** YOUR GOAL **
Without including any images, set down the records below exactly.

** DATA IN THIS EXERCISE **
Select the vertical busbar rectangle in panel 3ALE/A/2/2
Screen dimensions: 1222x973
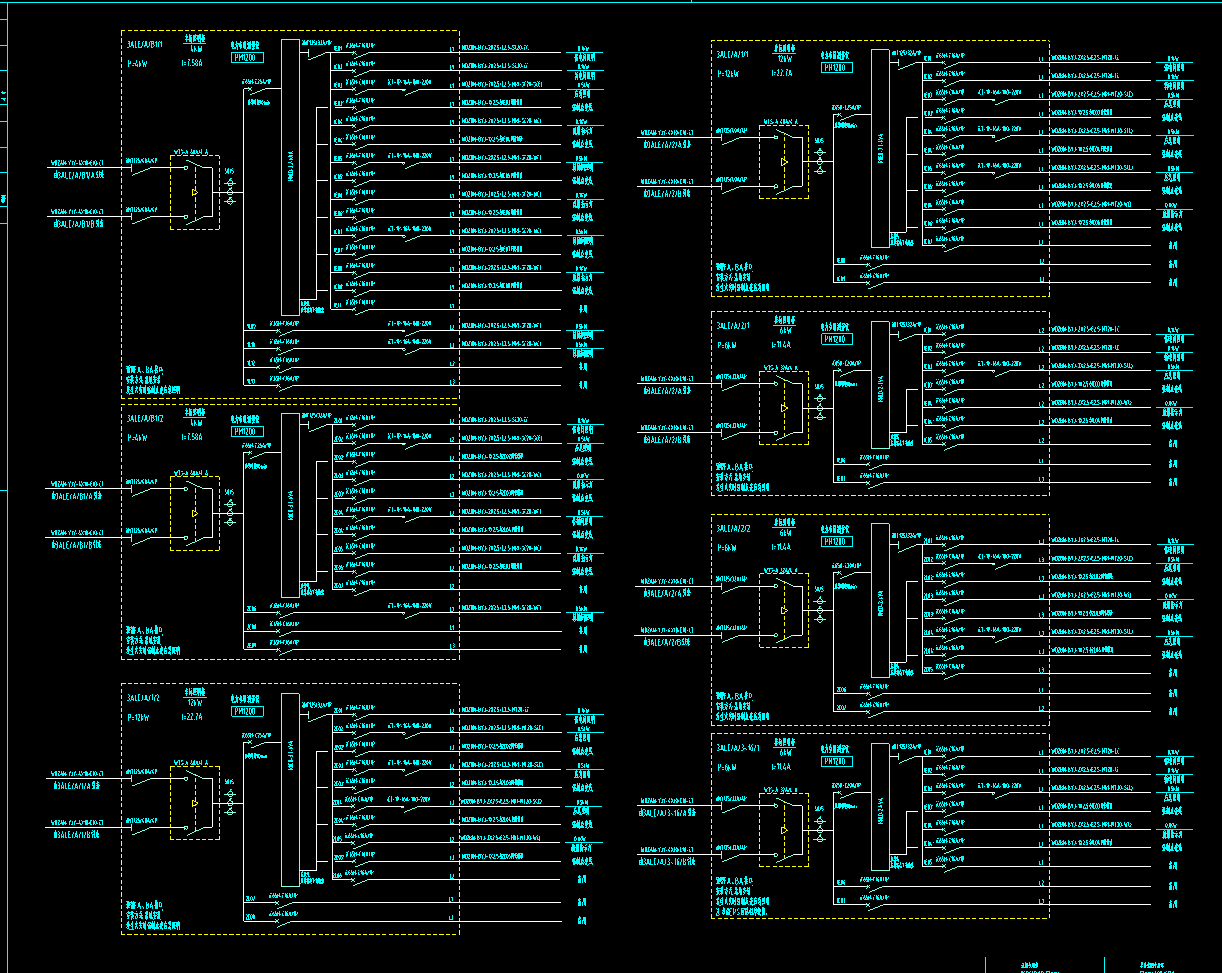click(x=879, y=600)
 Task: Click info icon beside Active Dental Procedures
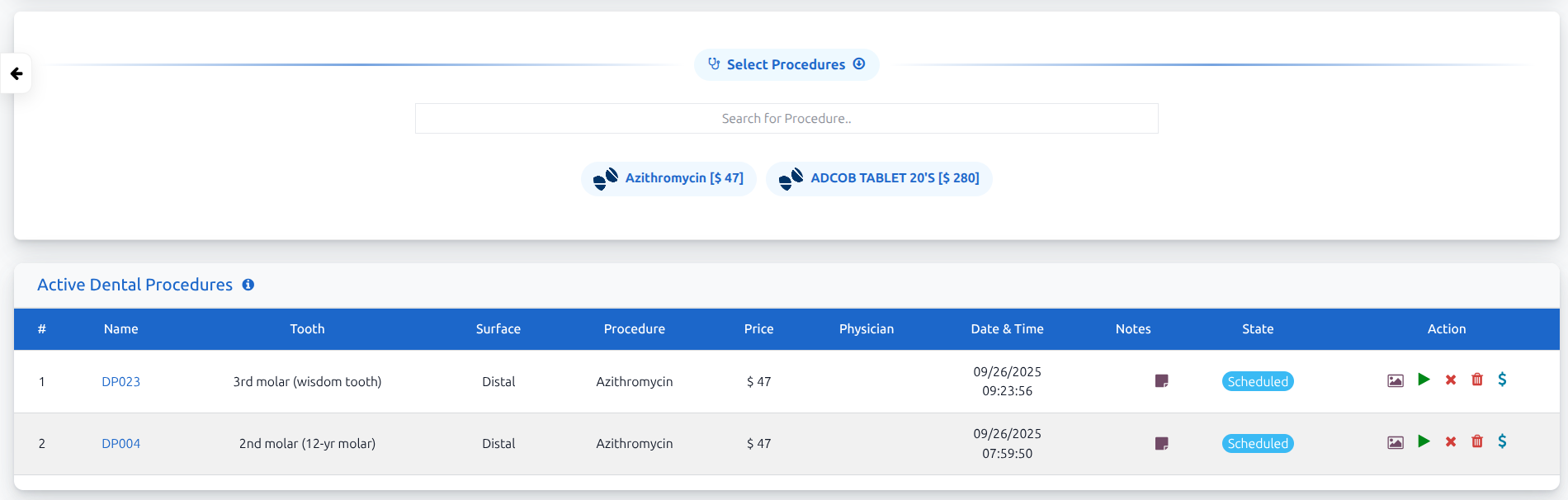248,285
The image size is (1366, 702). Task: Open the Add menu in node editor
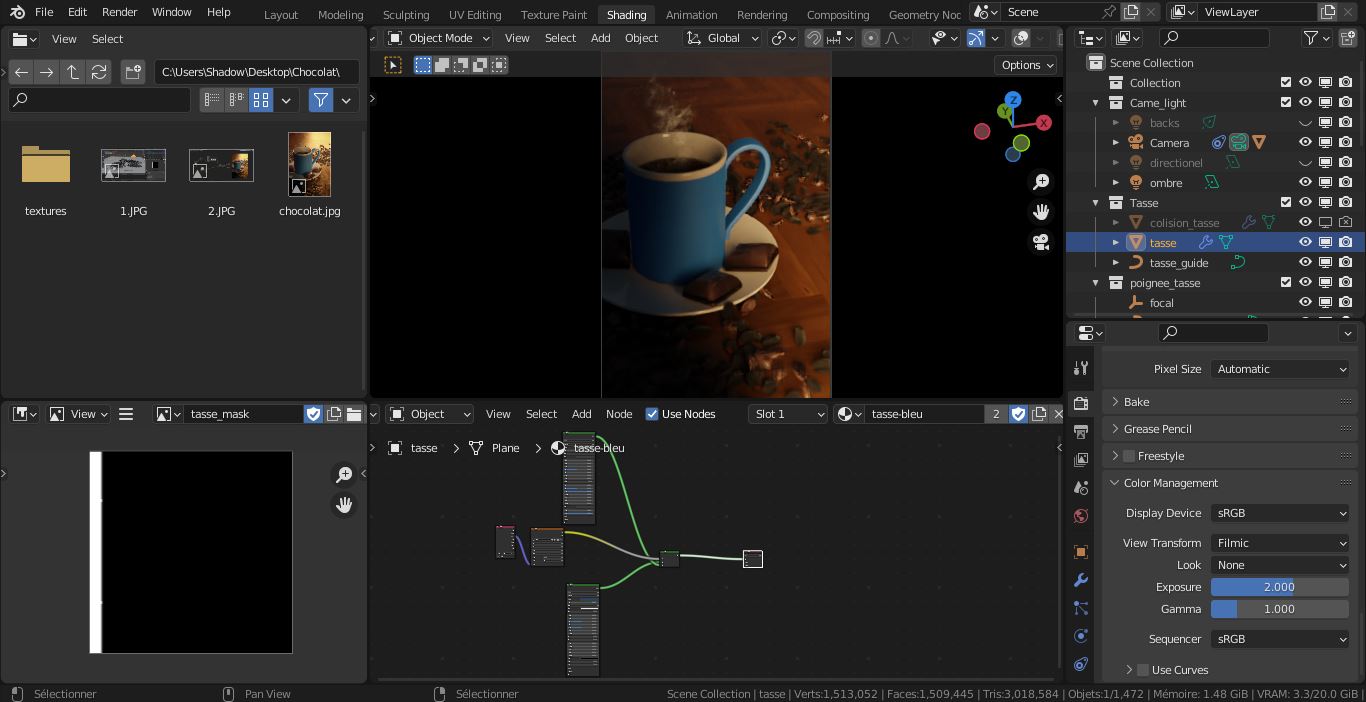(581, 414)
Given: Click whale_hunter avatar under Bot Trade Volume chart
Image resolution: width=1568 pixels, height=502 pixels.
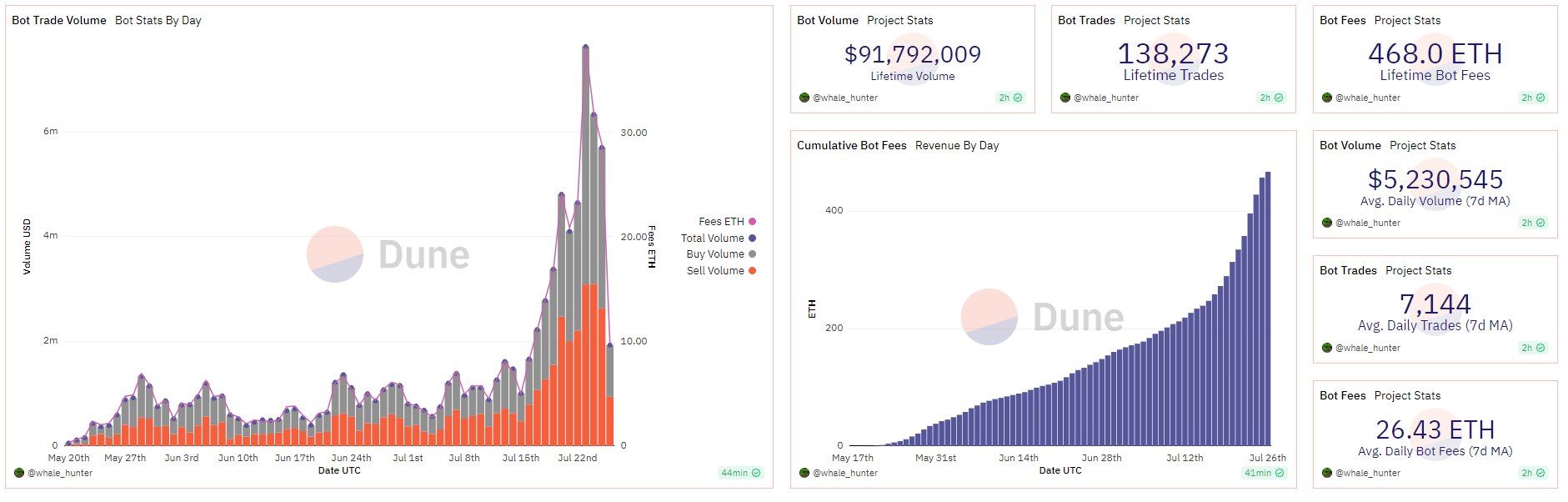Looking at the screenshot, I should [x=19, y=473].
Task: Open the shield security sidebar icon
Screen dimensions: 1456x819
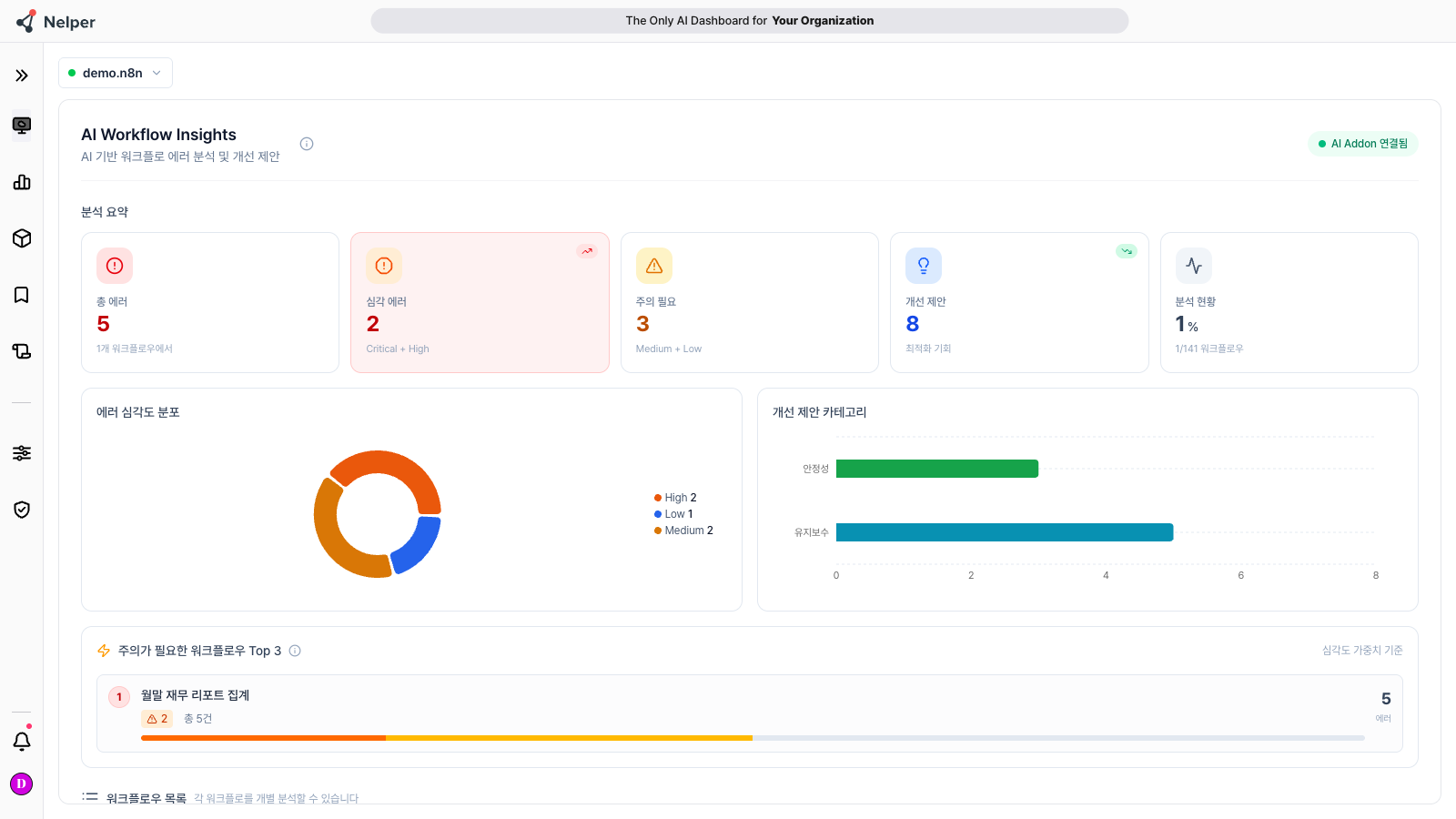Action: (22, 510)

** EXERCISE RESPONSE **
Select the vertical busbar rectangle in panel 3ALE/A/2/2
Screen dimensions: 1222x973
click(x=879, y=600)
 Task: Click info icon beside Active Dental Procedures
248,285
The image size is (1366, 702). Task: Open the Add menu in node editor
(581, 414)
Given: Click whale_hunter avatar under Bot Trade Volume chart
Image resolution: width=1568 pixels, height=502 pixels.
Looking at the screenshot, I should [x=19, y=473].
Task: Open the shield security sidebar icon
Screen dimensions: 1456x819
Action: (22, 510)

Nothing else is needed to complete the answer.